Single-particle density-matrix elements ${\gamma }_{0\delta \uparrow }={\gamma }_{0\delta \downarrow }$ between an atom $i=0$ and its $\delta \mathrm{th}$-nearest neighbor in the ground state of the half-filled 1D Hubbard model, as obtained by using the linear IFE approximation.

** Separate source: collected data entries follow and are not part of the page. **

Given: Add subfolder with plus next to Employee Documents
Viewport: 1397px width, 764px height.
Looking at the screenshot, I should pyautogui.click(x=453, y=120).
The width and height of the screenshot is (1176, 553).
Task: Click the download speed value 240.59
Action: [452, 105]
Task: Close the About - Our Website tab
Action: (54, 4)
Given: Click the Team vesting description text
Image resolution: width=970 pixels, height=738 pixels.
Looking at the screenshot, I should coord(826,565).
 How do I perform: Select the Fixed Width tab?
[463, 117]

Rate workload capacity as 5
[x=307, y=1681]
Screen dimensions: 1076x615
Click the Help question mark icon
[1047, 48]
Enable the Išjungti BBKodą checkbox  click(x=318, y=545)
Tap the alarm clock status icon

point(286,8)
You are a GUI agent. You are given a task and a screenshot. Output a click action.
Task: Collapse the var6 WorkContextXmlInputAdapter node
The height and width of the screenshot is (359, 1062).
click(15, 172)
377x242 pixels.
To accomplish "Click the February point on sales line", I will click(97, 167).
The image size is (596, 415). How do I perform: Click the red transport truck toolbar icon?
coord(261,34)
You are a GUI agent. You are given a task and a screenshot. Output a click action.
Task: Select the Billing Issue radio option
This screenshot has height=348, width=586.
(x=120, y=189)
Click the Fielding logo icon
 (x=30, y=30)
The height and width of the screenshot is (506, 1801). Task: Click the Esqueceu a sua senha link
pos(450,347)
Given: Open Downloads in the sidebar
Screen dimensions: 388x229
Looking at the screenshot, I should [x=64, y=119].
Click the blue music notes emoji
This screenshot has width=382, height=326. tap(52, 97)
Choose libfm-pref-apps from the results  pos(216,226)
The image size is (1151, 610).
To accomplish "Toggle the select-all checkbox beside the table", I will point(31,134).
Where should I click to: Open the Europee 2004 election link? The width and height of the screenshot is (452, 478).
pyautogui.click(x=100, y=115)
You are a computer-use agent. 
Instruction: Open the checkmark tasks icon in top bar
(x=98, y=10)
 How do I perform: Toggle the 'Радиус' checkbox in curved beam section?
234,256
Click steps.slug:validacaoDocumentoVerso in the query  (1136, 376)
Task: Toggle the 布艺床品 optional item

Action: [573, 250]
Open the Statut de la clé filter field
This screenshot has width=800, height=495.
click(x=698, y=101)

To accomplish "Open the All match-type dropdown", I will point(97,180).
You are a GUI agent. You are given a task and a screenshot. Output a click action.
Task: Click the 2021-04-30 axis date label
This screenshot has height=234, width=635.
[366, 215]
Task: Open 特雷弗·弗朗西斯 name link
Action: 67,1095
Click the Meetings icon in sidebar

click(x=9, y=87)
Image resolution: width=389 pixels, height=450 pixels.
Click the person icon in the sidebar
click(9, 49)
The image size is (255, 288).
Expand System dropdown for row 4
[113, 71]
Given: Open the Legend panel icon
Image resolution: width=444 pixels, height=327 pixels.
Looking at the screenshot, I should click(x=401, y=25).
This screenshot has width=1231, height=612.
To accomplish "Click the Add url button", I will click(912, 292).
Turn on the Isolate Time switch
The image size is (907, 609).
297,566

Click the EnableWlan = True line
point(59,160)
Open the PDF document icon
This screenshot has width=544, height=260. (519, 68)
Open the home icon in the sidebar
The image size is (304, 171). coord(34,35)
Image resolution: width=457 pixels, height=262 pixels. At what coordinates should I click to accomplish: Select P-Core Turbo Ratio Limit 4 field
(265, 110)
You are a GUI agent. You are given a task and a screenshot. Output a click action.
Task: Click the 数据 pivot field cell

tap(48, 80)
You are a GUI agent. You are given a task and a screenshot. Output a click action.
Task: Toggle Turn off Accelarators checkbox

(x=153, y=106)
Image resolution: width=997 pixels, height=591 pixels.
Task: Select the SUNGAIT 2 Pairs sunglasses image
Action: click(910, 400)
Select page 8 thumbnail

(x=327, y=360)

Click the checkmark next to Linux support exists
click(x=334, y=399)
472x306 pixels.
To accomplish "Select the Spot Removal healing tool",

In (a), ${\gamma }_{0\delta \sigma }$ is given for odd $\delta$ as a function of the Coulomb-repulsion strength $U/t$. Electron-hole symmetry implies ${\gamma }_{0\delta \sigma }=0$ for even $\delta$. In (b), ${\gamma }_{0\delta \sigma }$ is shown as a function of $\delta$ for representative values of $U/t$.

Figure 7

Ground-state properties of the half-filled Hubbard model on the infinite 2D triangular lattice: (a) total energy $E_0$ and (b) average number of double occupations $D$ and kinetic energy $T$, as functions of the Coulomb-repulsion strength $U/t$. The full curves are obtained by using the linear independent-fermion entropy (IFE) approximation to LDFT, while the crosses correspond to the exact diagonalization of a finite $4\times 4$ plaquette with periodic boundary conditions.

Figure 8

Ground-state properties of the one-dimensional half-filled Hubbard model as functions of the spin polarization per atom $n_{\uparrow }-n_{\downarrow }=2S_z/N_a$ for representative Coulomb-repulsion strengths $U/t$: (a) total energy $E$, (b) average number of double occupations $D$, and (c) kinetic energy $T$. The curves were obtained using the IFE approximation to LDFT, while the crosses in (a) for $U/t=3$ and 10 are results taken from Ref. [83].

Figure 9

Ground-state magnetization $M=2S_z$ of the one-dimensional half-filled Hubbard model as a function of the applied magnetic field $B$, for different values of the Coulomb repulsion $U$, as obtained by using the IFE approximation. In the inset, the zero-field susceptibility is shown as a function of $U/t$, where ${\chi }_P$ stands for the Pauli susceptibility. The solid curve shows the present IFE approximation, while the dashed curve shows exact results from Ref. [83].